• Explore the material
1 – Decide whether each statement below agrees with the New Orleans article: (a) natives make up 70 to 80 percent of the city's population, (b) Mr. Austan chose his home because it was near the French Quarter, (c) Mr. Austan had no gas or water yesterday afternoon. For each one, answer yes or no and quote the deciding words of the article.
2 – Write out the New Orleans article between "Henry Armand Austan, a" and "highest ground around.", inclusive, and switch "photographer" to "painter".
--- Exercise text ---
But it never really happened. Mr. Morial said that was partly a function of its identity as a city of natives, who make up 70 percent to 80 percent of the population. It is partly a function of its in-bred business climate, suspicious of newcomers, in which the go-go gene that defined cities like Dallas or Atlanta, petty trifles when New Orleans was at its peak, never took hold. And partly it is a function of geography, the proudly insular culture that results from what one scholar, Pierce Lewis, described as being an "inevitable city on an impossible site."
So, as much as the oysters at Felix's or the street performers in Jackson Square, what has defined New Orleans has been nature - the smothering blanket of humid air, the rains so thunderous, the humorist Roy Blount Jr. once wrote, "that you expect to see alligators bouncing off the pavement." And most of all, the oceanic expanse of water surrounding the city from the Mississippi River and Lake Pontchartrain, which covers 600 square miles. That location made it a natural settlement point, a place that drew settlers from every culture that passed by and left it in a place so precarious that this week's disaster has always seemed almost inevitable.
Mr. Morial said city planners had been as attentive to hurricane planning as possible and cited the city's shift in focus from shelters to evacuation planning as something that could play an incalculable role in minimizing the casualties from the storm.
As for any psychological denial, he noted that other places face earthquakes or floods, and people in New Orleans have always looked at the odds and figured living at nature's mercy in such an alluring hothouse was worth the risk.
"People have always thought, there's a chance for the big one, but is it one in 100? One in 1,000? One in 10,000? One in 100,000?" he said. "People have sort of learned to deal with this and live with it, and now we're all having to deal with it."
Even those who survived the storm with minimal damage were wondering what would happen next in a city whose other dominant thread is entrenched urban poverty.
Henry Armand Austan, a 61-year-old photographer, said he picked out his home in the city's Carrollton section uptown because it stood on some of the highest ground around.
Yesterday afternoon Mr. Austan had no electricity, but he did have gas and water. He had a clutter of downed banana trees in his backyard, a posse of hungry cats looking for food, a view of looters foraging through shops nearby, and a fiancée whose cellphone had died stranded at the Louisiana Superdome. The foot of water that was in front of his house a day earlier had drained down to the flooded sections below.
"We had a good tourist thing going, but if this place is closed down for six months you can forget that," he said by telephone. "If they don't come back, you wonder what will happen. This is a poor city with a bad education system. Corporate America isn't going to want to put its business in a place that might flood every so often. We might not have a lot to recommend us."
Some fear that the city that emerges from the floodwaters will finally be turned into a theme park - the glitter of Bourbon Street without the grit that now surrounds it.
But there is also a sense that, like the river, there remains something immutable in New Orleans. As the jazz patriarch Ellis Marsalis once said: "You know, I don't think New Orleans is ever going to change, because I don't think in the scheme of things, it's supposed to change."
That sentiment will be tested now as never before, but Mr. Morial said he was confident the city could rebuild and recover.
"I've heard from so many people and everyone says the same thing," he said. "First they say, 'How's your mom? Is she O.K.?' Then they say, 'We've got to do something to help.' A lot of people have lost everything they own, but there's a great spirit, a zeal, to clean up and to rebuild."
--- Entries supplied ---
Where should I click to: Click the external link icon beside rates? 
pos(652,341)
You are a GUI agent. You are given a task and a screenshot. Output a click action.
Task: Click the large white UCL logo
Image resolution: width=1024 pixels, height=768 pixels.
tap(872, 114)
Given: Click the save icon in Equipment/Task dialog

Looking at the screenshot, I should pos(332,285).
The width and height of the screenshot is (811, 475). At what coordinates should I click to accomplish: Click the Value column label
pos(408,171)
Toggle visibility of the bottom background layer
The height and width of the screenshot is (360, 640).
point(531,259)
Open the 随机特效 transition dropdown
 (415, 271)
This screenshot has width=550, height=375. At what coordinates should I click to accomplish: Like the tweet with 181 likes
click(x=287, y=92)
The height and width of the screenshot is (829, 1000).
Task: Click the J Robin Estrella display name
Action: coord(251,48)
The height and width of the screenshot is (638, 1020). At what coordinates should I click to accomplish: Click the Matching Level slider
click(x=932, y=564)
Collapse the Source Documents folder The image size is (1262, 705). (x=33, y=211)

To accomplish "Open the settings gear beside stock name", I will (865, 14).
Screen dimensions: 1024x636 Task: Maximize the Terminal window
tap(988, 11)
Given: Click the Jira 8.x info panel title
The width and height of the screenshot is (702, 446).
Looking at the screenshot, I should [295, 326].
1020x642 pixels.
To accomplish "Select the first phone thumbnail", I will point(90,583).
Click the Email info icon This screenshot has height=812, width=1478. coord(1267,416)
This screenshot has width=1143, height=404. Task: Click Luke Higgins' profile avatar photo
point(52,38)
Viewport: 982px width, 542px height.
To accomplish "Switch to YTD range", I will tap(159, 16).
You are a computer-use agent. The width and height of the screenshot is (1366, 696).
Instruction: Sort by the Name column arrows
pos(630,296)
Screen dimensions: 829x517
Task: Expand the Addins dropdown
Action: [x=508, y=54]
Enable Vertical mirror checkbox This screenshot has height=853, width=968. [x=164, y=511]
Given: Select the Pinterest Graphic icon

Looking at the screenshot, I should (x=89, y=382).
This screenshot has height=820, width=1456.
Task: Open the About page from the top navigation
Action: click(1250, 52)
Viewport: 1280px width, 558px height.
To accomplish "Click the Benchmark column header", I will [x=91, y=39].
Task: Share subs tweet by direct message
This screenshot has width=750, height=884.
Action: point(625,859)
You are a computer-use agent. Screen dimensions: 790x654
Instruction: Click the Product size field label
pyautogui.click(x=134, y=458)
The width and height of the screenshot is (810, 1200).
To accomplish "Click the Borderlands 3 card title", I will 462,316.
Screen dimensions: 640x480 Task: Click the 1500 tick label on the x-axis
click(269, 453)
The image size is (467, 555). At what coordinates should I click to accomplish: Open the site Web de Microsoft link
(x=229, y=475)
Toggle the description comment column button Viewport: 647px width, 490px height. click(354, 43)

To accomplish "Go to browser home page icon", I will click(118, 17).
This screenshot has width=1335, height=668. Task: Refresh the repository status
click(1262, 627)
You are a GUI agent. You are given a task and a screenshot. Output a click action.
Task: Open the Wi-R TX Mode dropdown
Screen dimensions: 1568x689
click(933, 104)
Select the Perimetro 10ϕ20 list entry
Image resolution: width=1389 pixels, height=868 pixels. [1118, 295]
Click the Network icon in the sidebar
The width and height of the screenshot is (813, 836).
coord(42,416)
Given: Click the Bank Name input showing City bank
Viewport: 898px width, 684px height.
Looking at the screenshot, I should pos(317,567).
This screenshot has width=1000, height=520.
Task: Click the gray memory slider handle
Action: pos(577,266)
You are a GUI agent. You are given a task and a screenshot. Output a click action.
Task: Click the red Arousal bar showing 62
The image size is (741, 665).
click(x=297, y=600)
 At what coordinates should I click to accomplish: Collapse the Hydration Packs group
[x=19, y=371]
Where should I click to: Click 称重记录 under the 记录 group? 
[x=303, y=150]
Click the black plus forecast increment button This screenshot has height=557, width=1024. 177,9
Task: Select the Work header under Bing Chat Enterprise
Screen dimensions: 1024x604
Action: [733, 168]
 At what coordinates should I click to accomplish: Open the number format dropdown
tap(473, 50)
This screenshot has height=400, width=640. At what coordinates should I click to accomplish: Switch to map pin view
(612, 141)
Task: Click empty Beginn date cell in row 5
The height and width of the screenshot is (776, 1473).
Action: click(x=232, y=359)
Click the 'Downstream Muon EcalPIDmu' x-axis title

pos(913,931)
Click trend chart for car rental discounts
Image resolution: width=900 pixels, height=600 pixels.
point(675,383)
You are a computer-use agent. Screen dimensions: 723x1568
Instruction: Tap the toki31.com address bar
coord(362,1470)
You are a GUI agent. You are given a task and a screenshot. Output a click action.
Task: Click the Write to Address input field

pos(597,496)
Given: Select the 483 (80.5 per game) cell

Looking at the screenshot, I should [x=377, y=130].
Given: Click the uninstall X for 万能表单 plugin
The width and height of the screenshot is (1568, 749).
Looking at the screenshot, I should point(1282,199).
---
• Task solutions
1 –
(a) Yes: "who make up 70 percent to 80 percent of the population"
(b) No: "because it stood on some of the highest ground around"
(c) No: "but he did have gas and water"

2 –
Henry Armand Austan, a 61-year-old painter, said he picked out his home in the city's Carrollton section uptown because it stood on some of the highest ground around.